その手にもやはり黒の革手袋。下半身は適度にだぶついた長ズボンを着用し、世界警察ヴァルカン支給の長靴ブーツの爪先は、コツコツ、と教会の屋根を叩いている。


 如何にも怠そうな態度と動き。榊は音もなく現れた男の手腕に驚くが、すぐに皮肉気な笑みを浮かべて黒ずくめの男――セリアに向かって微笑んだ。


「よーぉ、セリア! 災難だったな。どうせトルニトロイに連れてこられたんだろ?」


「……まあな。まったく、急に掴まれて夜間飛行なんざ、最悪な気分だ。おかげで八つ当たりしちまった……わりぃな」


 答えるセリアの表情は、榊と同じで皮肉気だった。彼は怠そうに黒灰色の瞳を伏せて、どっかりと榊の隣に座り込む。


「だと思った……はんっ、トルニトロイも馬鹿なやつ。第一、狛犬は1憶の賞金首だぜ。人災野郎を上手く料理してやったんだから、感謝の1つもしてほしいもんだ!」


「だな。ま、街1つ潰しちゃお前もお咎めがあるだろうケド」


 言いながら、セリアはおもむろに懐から煙草を出して火をつける。1本どうだ? と勧められ、榊も半笑いのまま受け取った。

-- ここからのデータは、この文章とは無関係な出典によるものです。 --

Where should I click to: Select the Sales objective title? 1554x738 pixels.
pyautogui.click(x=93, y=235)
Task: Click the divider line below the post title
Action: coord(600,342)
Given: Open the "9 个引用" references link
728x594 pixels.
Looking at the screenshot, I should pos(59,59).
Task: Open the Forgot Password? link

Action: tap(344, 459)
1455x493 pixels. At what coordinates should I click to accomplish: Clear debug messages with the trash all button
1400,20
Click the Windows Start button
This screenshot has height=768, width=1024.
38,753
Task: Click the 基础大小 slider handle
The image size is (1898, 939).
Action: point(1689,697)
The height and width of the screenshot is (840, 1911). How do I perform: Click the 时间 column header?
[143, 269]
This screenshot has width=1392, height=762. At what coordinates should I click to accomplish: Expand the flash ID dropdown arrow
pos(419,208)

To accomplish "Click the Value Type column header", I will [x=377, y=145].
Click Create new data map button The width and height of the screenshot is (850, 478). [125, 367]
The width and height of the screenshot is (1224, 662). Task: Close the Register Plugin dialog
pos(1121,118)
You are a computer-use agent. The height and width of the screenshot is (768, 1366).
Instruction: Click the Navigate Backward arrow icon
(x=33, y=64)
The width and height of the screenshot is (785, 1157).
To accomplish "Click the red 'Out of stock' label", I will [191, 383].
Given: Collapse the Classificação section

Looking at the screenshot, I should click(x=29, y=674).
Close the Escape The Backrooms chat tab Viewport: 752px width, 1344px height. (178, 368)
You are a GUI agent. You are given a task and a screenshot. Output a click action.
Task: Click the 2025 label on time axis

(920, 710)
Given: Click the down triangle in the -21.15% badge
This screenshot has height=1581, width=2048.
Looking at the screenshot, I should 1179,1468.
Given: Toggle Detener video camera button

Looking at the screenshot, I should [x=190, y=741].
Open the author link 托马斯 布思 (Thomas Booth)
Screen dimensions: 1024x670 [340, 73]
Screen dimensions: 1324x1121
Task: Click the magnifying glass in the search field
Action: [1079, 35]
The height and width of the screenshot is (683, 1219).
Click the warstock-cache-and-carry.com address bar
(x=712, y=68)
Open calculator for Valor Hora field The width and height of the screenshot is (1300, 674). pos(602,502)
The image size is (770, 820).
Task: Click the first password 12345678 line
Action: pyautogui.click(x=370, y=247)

「マジかよ……頭固いんだよな、大ボスはさ。あ、そうだ。掲示板に動画上げたんだよ、それがまた傑作でさ……!」


 煙草の煙を吐き出しながら、榊は戦果を語るようにそう言った。濃紫のうしの紋様を歪ませて、榊は悪辣に笑いながら言う。


「【魔獣語】持ちならわかると思うけどさ、助けてぇ、だの怖いよぅ、だの――ああ、特にあれが傑作だった」


「……あれ?」


 静かな声でセリアが相槌を打つ。のんびりと煙草を吸いながら、彼はただ前を見ていた。何の変哲もない統括ギルドの壁を眺めながら、セリアは榊の二の句を待つ。


「――〝地獄の門が見える〟……だってよ! 笑っちゃうよな、地獄の門だぜ!? 腹抱えて笑ったよ。どこの中二だっつの!」


 はっはははは! と榊が笑う。その時の狛犬の声色まで再現し、徹底的に貶めようと笑う榊に、それは傑作だな、とセリアも笑う。


 ただ前を向いたまま、彼は肩を揺らして笑い――それから不意に、軽い調子で榊に問う。


「ところで、人災野郎に何をするんだ?」


 笑えるオチなんだろ? と笑うセリアに誘われて、榊も自然にこう答えた。


「ああ、呪いでな。聞けよ、最高なんだ――……もう一度、呪いスキルでアイツの首を絞めてやるんだよ」


 きゅっ、と。両手で首を絞める動作と共に、榊が笑う。無邪気に――けれど、悪辣に。

 死なない程度に、けれど離れず。冷たい指で首を絞め続ける呪いなのだと榊は言い、そして、



「アイツ――これくらったら、今度こそ発狂するぜ」



 榊は心底楽しそうに。くすくすと笑いながらそう言って、セリアも同じように微笑んだ。


「よくわかったよ」


 そう言ってセリアは深く息を吸い、くわえた煙草を吐き捨てる。ぷっ、と放り出された煙草の行方を、榊が何気なく視線で追い、



「――お前が、根っからのクズだってことが」



 凍えた声を聞いたと思った瞬間に、榊は腕を掴まれて、



「俺と会ったのが、現実リアルじゃなくて良かったな」



 そんな台詞と共に、榊の視界は反転した。